Summer camps everywhere are facing the difficult decision of whether to open this year. For families the challenge is choosing whether to let their children attend. Several experts at the University of New Hampshire in Durham have developed a tip sheet meant to help parents navigate the available information and guide them to make informed and comforting decisions whether to send their children to day or overnight camp during the uncertainty of the coronavirus pandemic.
“As stay-at-home orders are being relaxed, it’s normal to have concerns around safety when it comes to summer camps,” says Jayson Seaman, associate professor of recreation management and policy. “Parents—including myself—naturally have questions about how camps will address the coronavirus and how it can affect children’s health as well as their camp experience. Current guidelines focus mostly on educating camp directors so we thought parents could benefit from this information since it isn’t an easy decision.”
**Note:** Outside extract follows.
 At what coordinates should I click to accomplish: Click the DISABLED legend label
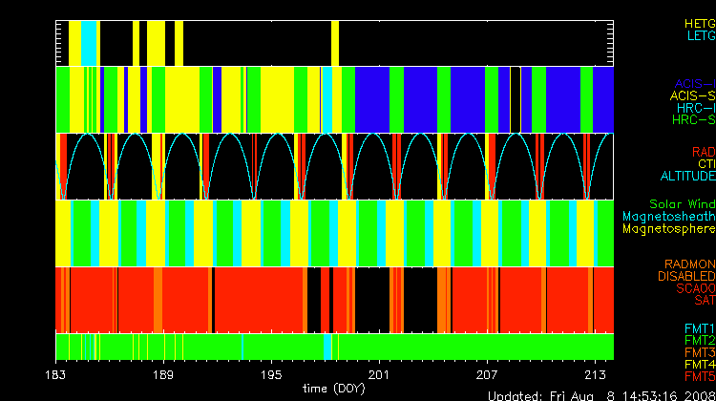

Seaman and his colleagues, Larry Barker, field specialist for UNH Cooperative Extension and manager of the Barry Conservation 4-H Camp in Berlin, N.H., and Semra Aytur, associate professor of health management and policy, compiled information from national, federal and state agencies into one comprehensive and easy-to-use guide. The fact sheet, which includes information from the American Camping Association (ACA) and the Centers for Disease Control and Prevention (CDC), is intended to inform parents and outline some of the key questions they should be asking including;
- How will social distancing be accomplished?
- How will camp facilities and equipment be cleaned and disinfected?
- Will camp staff and campers be required to wear PPE?
- To what extent will people be allowed to come and go from the camp?
- How will campers and staff be monitored for infection?
- Do children need to be tested?
- Will quarantine be expected for out-of-state campers?
- What happens if a child becomes sick while at camp?
- How will refunds be handled?
The authors stress it is important for parents to ask questions and understand how camp guidelines could impact their children’s experience. Parents should never feel badly about being apprehensive or asking a camp for details especially since each camp is different.
“A good camp will welcome these questions,” says Seaman. “Camp directors and youth development professionals recognize that kids need camp more than ever this year. Those that have decided to open are working hard to modify their programs in response to the pandemic while still giving kids a memorable camp experience.”
The experts advise parents to stay in touch with their summer camp and continue to monitor national, state and local guidelines because conditions will continue to evolve throughout the summer.